-------- Records provided

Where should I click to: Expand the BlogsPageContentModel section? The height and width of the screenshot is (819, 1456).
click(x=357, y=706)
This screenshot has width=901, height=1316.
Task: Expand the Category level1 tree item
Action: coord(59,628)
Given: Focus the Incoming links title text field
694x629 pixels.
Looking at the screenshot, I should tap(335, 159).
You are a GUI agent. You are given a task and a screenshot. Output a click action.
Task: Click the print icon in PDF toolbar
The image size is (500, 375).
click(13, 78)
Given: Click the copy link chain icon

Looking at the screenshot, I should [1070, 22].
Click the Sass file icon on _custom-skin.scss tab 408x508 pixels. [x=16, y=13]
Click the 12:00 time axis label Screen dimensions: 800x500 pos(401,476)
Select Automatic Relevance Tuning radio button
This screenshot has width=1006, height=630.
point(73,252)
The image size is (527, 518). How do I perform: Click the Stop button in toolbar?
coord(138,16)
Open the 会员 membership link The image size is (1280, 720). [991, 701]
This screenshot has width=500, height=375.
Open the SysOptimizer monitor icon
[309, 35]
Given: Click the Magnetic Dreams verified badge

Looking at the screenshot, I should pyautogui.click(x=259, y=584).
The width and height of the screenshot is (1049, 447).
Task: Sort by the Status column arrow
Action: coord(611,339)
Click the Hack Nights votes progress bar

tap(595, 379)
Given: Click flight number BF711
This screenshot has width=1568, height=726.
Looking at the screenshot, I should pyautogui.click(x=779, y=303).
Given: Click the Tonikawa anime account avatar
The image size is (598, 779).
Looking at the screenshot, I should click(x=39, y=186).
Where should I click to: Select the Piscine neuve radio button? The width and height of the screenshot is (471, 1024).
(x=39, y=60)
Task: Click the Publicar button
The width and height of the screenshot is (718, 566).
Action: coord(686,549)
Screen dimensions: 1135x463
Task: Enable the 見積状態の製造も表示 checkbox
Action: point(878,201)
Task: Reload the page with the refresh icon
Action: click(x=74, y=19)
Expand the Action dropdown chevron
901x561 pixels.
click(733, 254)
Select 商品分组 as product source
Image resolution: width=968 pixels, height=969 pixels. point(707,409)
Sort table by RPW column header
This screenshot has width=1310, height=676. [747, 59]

----------------

Exercise description:
If a line falls between the first line of the data above and the line holding "This screenshot has width=500, height=375.", inclusive, retype it exactly; retype no other line.

Result of the exercise:
Where should I click to: Expand the BlogsPageContentModel section? The height and width of the screenshot is (819, 1456).
click(x=357, y=706)
This screenshot has width=901, height=1316.
Task: Expand the Category level1 tree item
Action: coord(59,628)
Given: Focus the Incoming links title text field
694x629 pixels.
Looking at the screenshot, I should tap(335, 159).
You are a GUI agent. You are given a task and a screenshot. Output a click action.
Task: Click the print icon in PDF toolbar
The image size is (500, 375).
click(13, 78)
Given: Click the copy link chain icon

Looking at the screenshot, I should [1070, 22].
Click the Sass file icon on _custom-skin.scss tab 408x508 pixels. [x=16, y=13]
Click the 12:00 time axis label Screen dimensions: 800x500 pos(401,476)
Select Automatic Relevance Tuning radio button
This screenshot has width=1006, height=630.
point(73,252)
The image size is (527, 518). How do I perform: Click the Stop button in toolbar?
coord(138,16)
Open the 会员 membership link The image size is (1280, 720). [991, 701]
This screenshot has width=500, height=375.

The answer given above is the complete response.